One practical spell: when the pang strikes, name three actions—tiny, tangible, achievable ones—that move you toward the admired quality. Want their fluency in French? Download the tools, shadow‑read a novel, memorise a menu. Envy starves on forward motion; feed her that diet and she mutates into pure, authenticated drive. Should you catch yourself secretly hoping the fluent friend fumbles her subjunctive on stage, compassionately clock it as unintegrated Eris and redirect the fantasy toward improving your own grammar drills.
Closing the Circle
Eris, discovered only in 2005, is still a fresh‑ink scribble in astrological folkore, and yet she already proves indispensable tool for diagnosing the ancestrally inherited bruise, beaten and purpled by twenty‑first‑century hyper‑visibility and its ubiquitous technologies. We can’t escape it, for we live in a time when every neighbour’s harvest glitters beneath LED ring lights, when algorithms rank our desirability in real time, when the boundary between admiration and self‑loathing is no thicker than a swipe. we can create “no fair—those rotten elites” tribal/class/gender/etc. rhetoric and warfare. However, to navigate this hall of mirrors we must choose which Strife to invite aboard: the younger sister who keens to burn the palace down, or the elder who hands us a whetstone and says, Sharpen your ploughshare—let’s see what your field can yield.

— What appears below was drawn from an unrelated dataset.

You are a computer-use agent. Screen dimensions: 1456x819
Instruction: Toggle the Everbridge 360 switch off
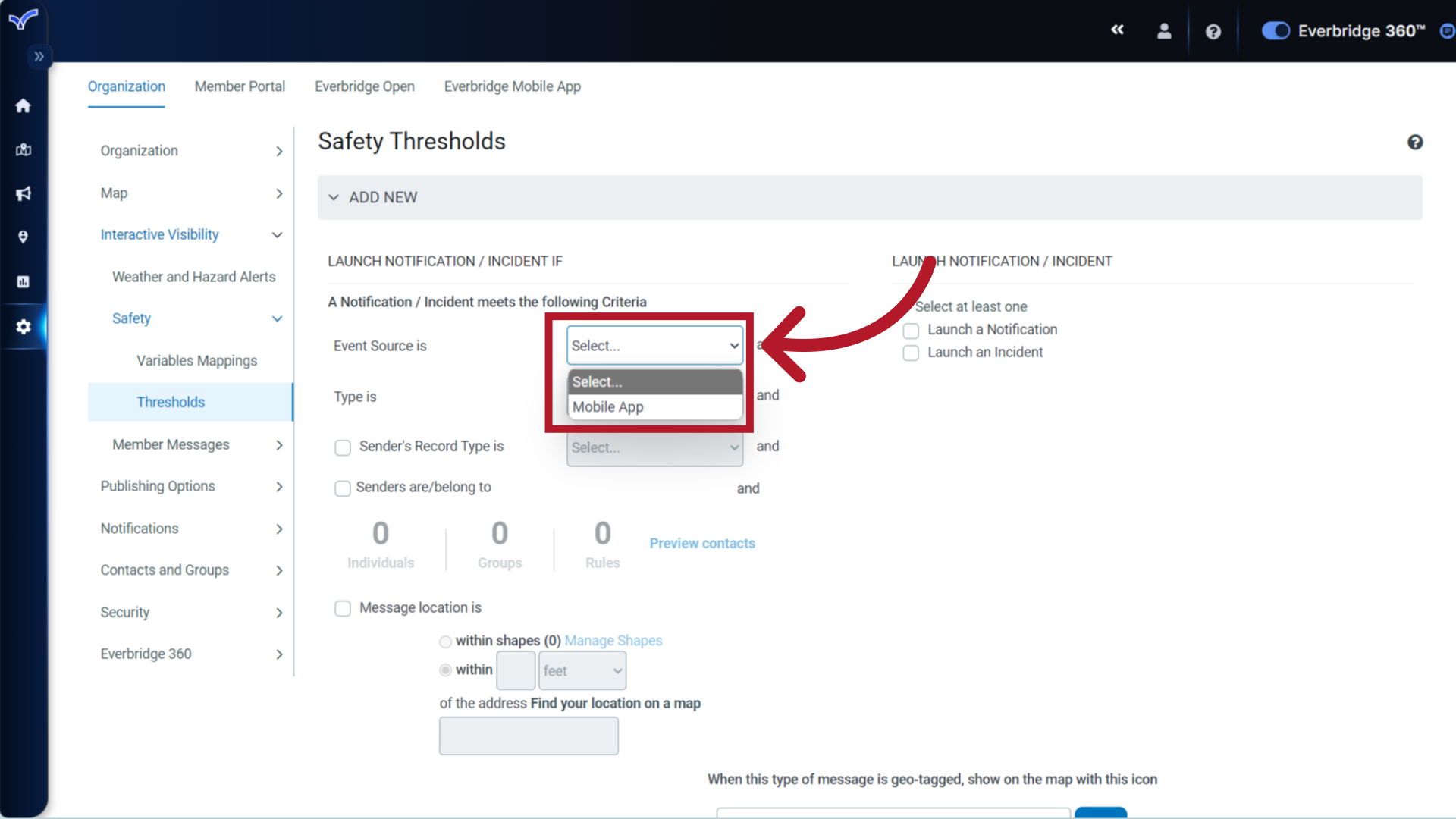pos(1276,30)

The 2025-26 Eris‑Chiron conjunction is both fire alarm and forge. Nations may vent their envy through populist bonfires; families and personal relationships may fracture over dinner‑table wealth gaps. Although there is some merit to the inequity issues, we must keep in mind that nature is often cruel, and so are the Darwinian processes of natural selection. If “the fittest will survive” then we best stay ahead of the game and keep ourselves in tip-top shape. There are no shortcuts for the slouchers, the misguided and the bitchy. The transit offers individual redemption: a chance to transmute invidia into intuitio—clear‑sighted recognition of potential. Envy blinds; emulation illumines. In that illumination Eris ceases to be the harpy cackling at the wedding feast and becomes, instead, the midwife of untapped genius.
Let the plutocrats clutch their jewels in jealous terror; the rest of us have work to do. Strive loudly, strive lavishly, strive on your level—and watch as the leaden eyelids of envy split open to greet the dawn.